The vast Empire, which lies beyond the Iäx­artes, between the dominions of the Czar and the Emperor of China, is called by the Asiaticks, who speak correctly, TURKESTAN*, or, The country of the Oriental Turks, an ancient and martial people, who, under the names of Getes, Moguls, and Tartars, have, at different times, poured in great numbers into the more western and southern kingdoms. The principal cities of Turkestán are, 1. BALASAGUN, which was once its Capital. 2. SHASH, which gives its name to a river that flows from the Sihún, and joins another called Faráb. 3. SHAHRO­KHIA, built by Tamerlane upon the birth of his son, whom he called Shahrokh, or, Check with the rook, because he was playing at chess, and had just beaten his adversary by that stroke, when he received news of the prince’s birth. This city stands on the banks of the Iäxartes, over which there is a large and elegant bridge in this part. 4. FARAB, or FARIAB, other­wise called Otrár, the birth-place of two very learned men, the great philosopher and musician Al Fariábi, and an able grammarian, known to us by the name of Al Joûheri, or, The Jeweller, who compiled a voluminous dictionary of the Arabick language, entitled Seháh, in which the principal words are illustrated by chosen passages from the old Arabian poets*. There is nothing very remarkable in the other cities of Turkestán, as Ilák, Toncát, and the rest; they stand between the ninety-ninth, and hundred and first degrees of longitude, and are between forty-one and forty-three from the Equator. The province of KHOTOLAN deserves, indeed, to be more par­ticularly mentioned; it lies between Tartary, Badakhshan, and the territory of Balkh; its chief city, which has also a considerable district around it, is named VAKHSH; and the whole country is represented as fruitful, pleasant, watered by several rivulets, and even rich in golden ore, which the streams often bring down the moun­tains mingled with their sand.

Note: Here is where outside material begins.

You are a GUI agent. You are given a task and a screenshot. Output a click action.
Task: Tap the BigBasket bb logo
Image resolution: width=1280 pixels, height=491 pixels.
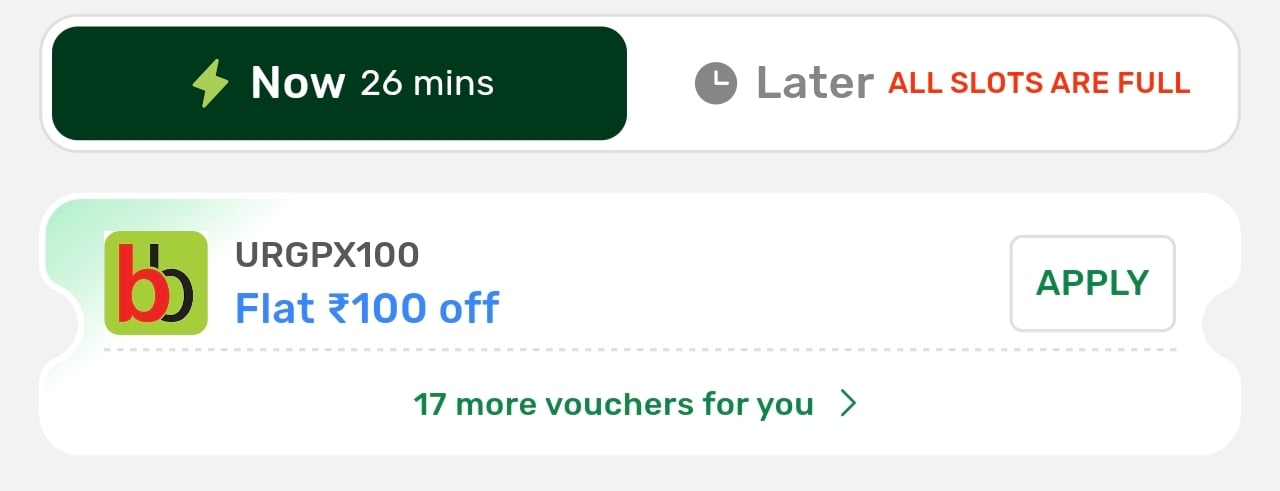pos(156,283)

At the extremity of Turkestán, are the coun­tries of KHATA and KHOTEN, which border on China, and, in this century, were governed by an independent King, who sent an ambassa­dor to Nader Shah. The city of Khoten has a large territory round it of the same name, which is famous for producing very fine musk, equal to that of Tibet. A Persian poet, quoted by Golius in one of his manuscripts*, alludes to the musk of this country in the following passage: ‘When thy charming letter was ‘brought to me, I said; “Is it the zephyr that breathes from the gardens, or is the sky burning wood of aloes on the censer of the sun? or is a caravan of musk coming from Khoten*?” To understand these verses, we must know, that the Asiaticks have a custom of perfuming their letters, which they tie up in little bags of sattin or damask. The city of CASHGAR also, with its territory, belongs, according to some writers, to Khatá; as well as KHANBALEK, which the Eastern Geographers place actually in the Chinese Empire; this is not the Cambalu of our travellers, which is properly called Cabalig, and stands forty-four degrees from the Line, and an hundred and three from the Canaries. CARACUM is likewise a city of Khatá, and is situated in a large plain covered with black sand, from which it derives its name. All this extensive Empire was conquered in the thirteenth century by Tamugin or Genghiz, who penetrated even into China, which his successor Octáï almost wholly subdued, and took the city of Nâm Kím, or Nang King, where the Chinese prince Altún burned himself and all his family, that he might not fall into the hands of the Moguls.